October would see City go without a win for the entire month; defensively, they had collapsed. Newly signed goalkeeper Claudio Bravo struggled to transition to the Premier League and went unaided by City’s poor back line. Three aging fullbacks in Gael Clichy, Bacary Sagna and Pablo Zabaleta and the inexperience of centre backs John Stones and Nicolas Otamendi, would see Manchester City concede nine goals in five games. City’s front line, although formidable, had become completely impotent during the same disastrous autumn run scoring just two goals in the same five games;Pep Guardiola himself identifying squandered chances as the reason for his team’s poor form.
Inconsistency plagued City going forward as Guardiola tried to implement his unique footballing philosophy into an aging Manchester City squad.

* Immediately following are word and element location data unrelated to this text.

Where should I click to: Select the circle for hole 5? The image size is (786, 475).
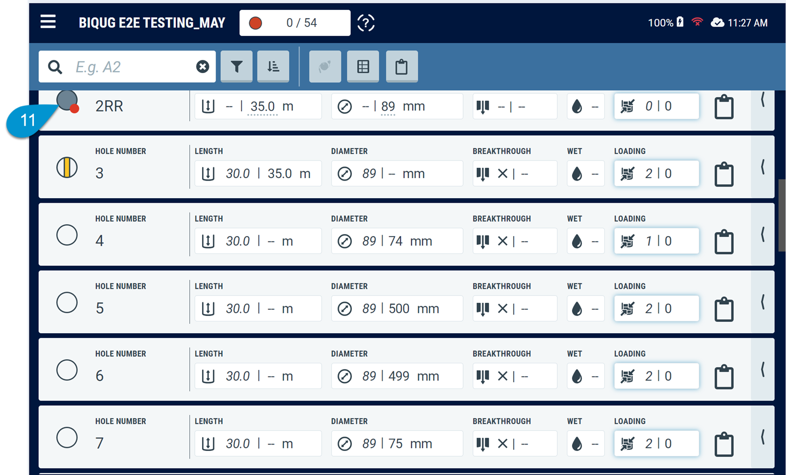point(67,302)
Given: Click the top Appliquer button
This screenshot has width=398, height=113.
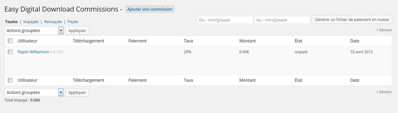Looking at the screenshot, I should 77,31.
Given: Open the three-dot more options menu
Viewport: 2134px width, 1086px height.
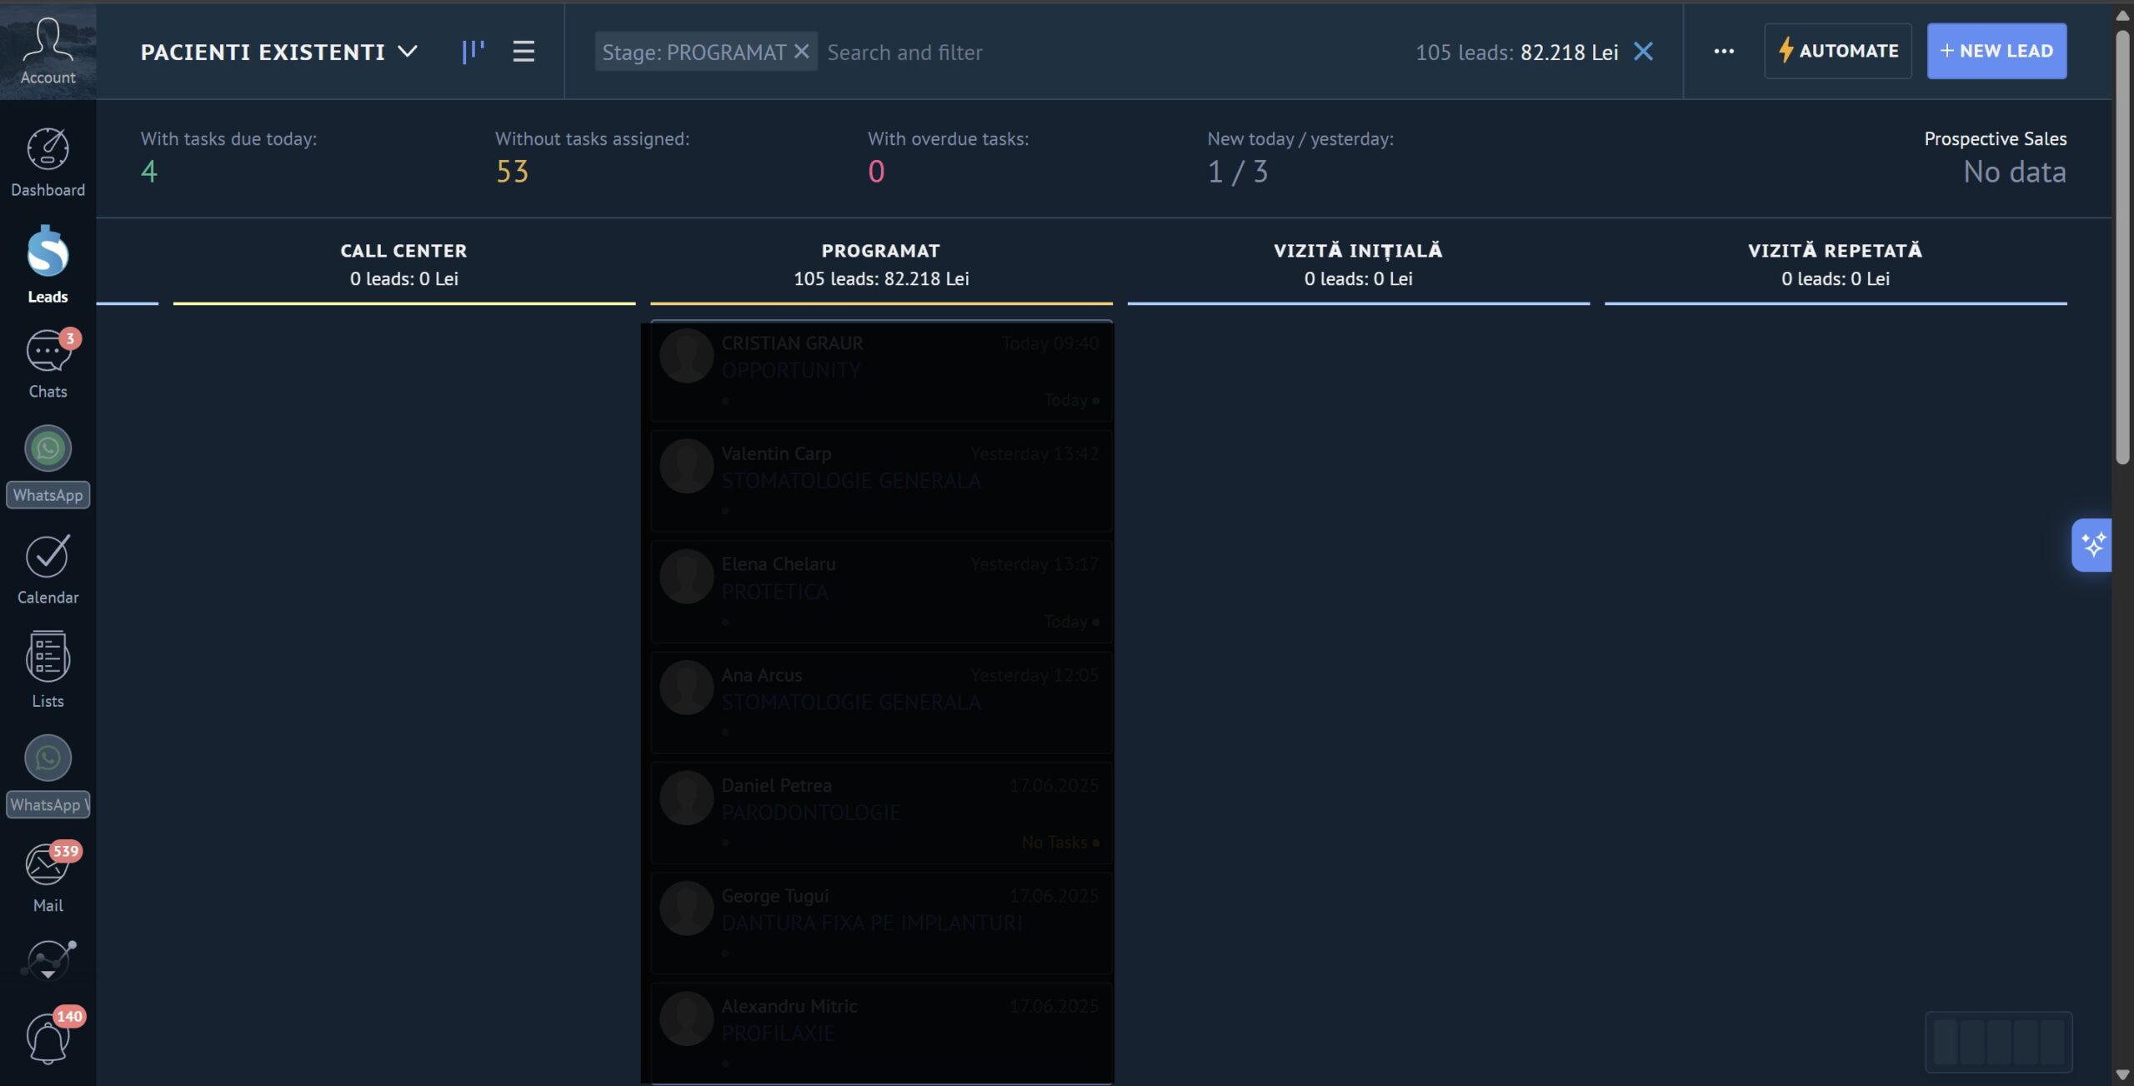Looking at the screenshot, I should (1724, 52).
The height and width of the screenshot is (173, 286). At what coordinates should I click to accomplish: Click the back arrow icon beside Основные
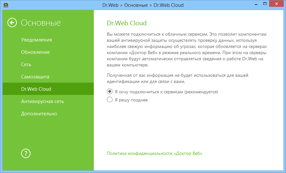click(12, 23)
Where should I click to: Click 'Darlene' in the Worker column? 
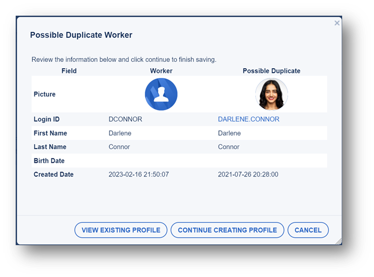(120, 133)
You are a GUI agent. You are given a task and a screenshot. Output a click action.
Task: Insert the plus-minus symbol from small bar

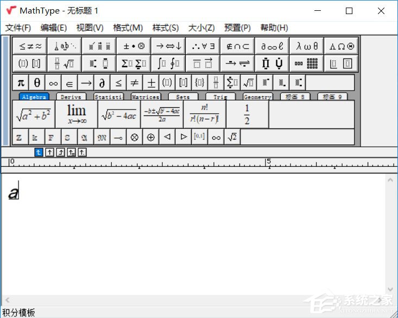pos(151,83)
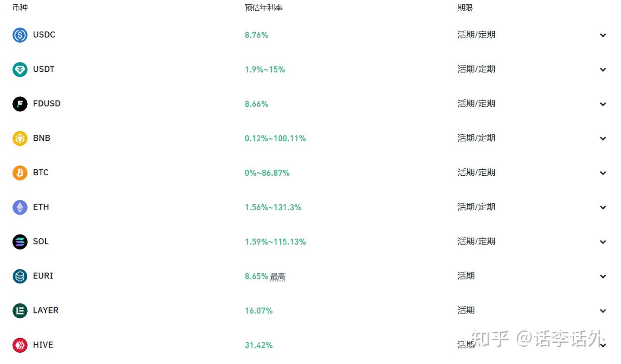621x364 pixels.
Task: Click the USDC coin icon
Action: (x=20, y=35)
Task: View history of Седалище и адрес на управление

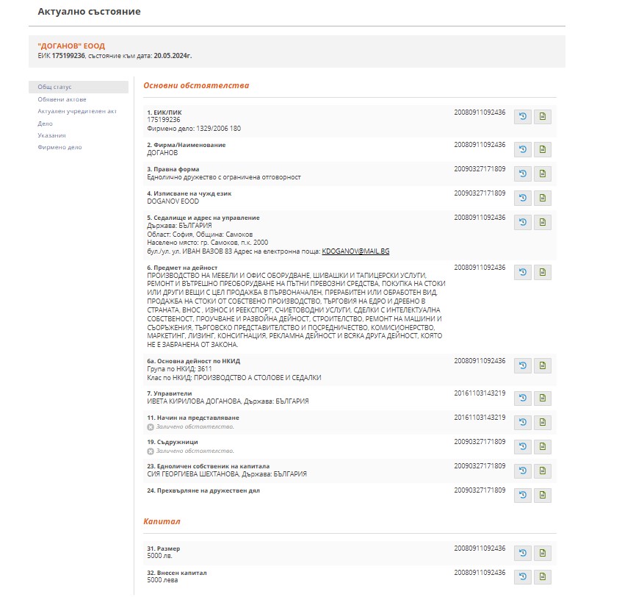Action: (522, 222)
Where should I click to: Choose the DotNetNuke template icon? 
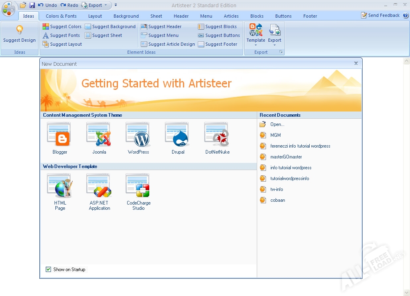click(217, 135)
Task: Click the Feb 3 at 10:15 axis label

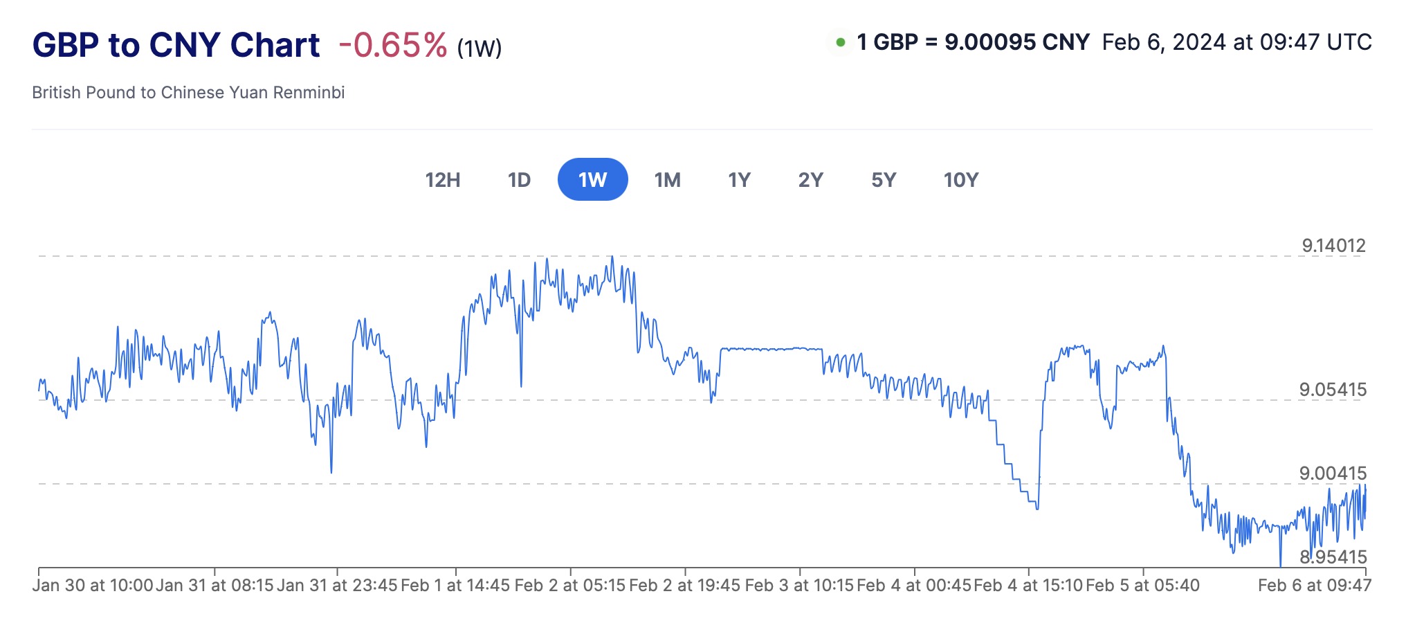Action: pos(799,586)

A 4-2 loss to Leicester and a 4-0 loss to Everton in January led many to question Pep’s credibility and whether he was a managerial virtuoso or if his success was the product of already successful teams.
Despite being convincingly beaten in the Champions League Last 16 by an offensively brilliant Monaco side, the introduction of Gabriel Jesus, for an injured Sergio Aguero, proved to be the spark Manchester City needed to bring about a change in fortunes. The youngster went on to score seven and assists four goals in just eight league appearances, including the final three games of the season. Finishing the season out of all other cup competitions allowed City to focus their attention on the leg and a last-minute scramble for Champion’s League qualification, eventually finishing third in the league following a string of dominant performances in the final games of the season.
At the end of the season Pep Guardiola had led Manchester City to a third-place finish, a last 16 champions league exit, and two unsuccessful domestic cup runs leaving Manchester City chairman, Khaldoon al-Mubarak with “nothing to celebrate”. Having spent £180m, to improve an already strong squad, many have criticised Pep and deemed his first season as a failure; the buzzword ‘fraud’ has been tossed about by fans and pundits alike. However, in context, the Spaniard’s first season cannot be deemed a complete failure. Certainly, decisions (or lack of) such as the failure to acquire credible fullbacks, squad inconsistency, and an over-reliance on style in crunch games hindered City immensely throughout the season. But it is easy to forget that Guardiola is dealing with an aging squad with an average age of 28.9 years, many of whom have spent their entire careers playing a completely different footballing style to that of the Spaniard. This uncompromising change in style proved to wear out City’s aging side, causing their a mid-season slump in form that was bookmarked by dominance on either side.
With City set to spend big in the upcoming transfer window as they envision Premier League domination, a true assessment of Guardiola’s first season in charge of the Sky Blues cannot be given. Will the troublesome 2016/17 season be used as the necessary stepping stone, or is it a sign of things to come?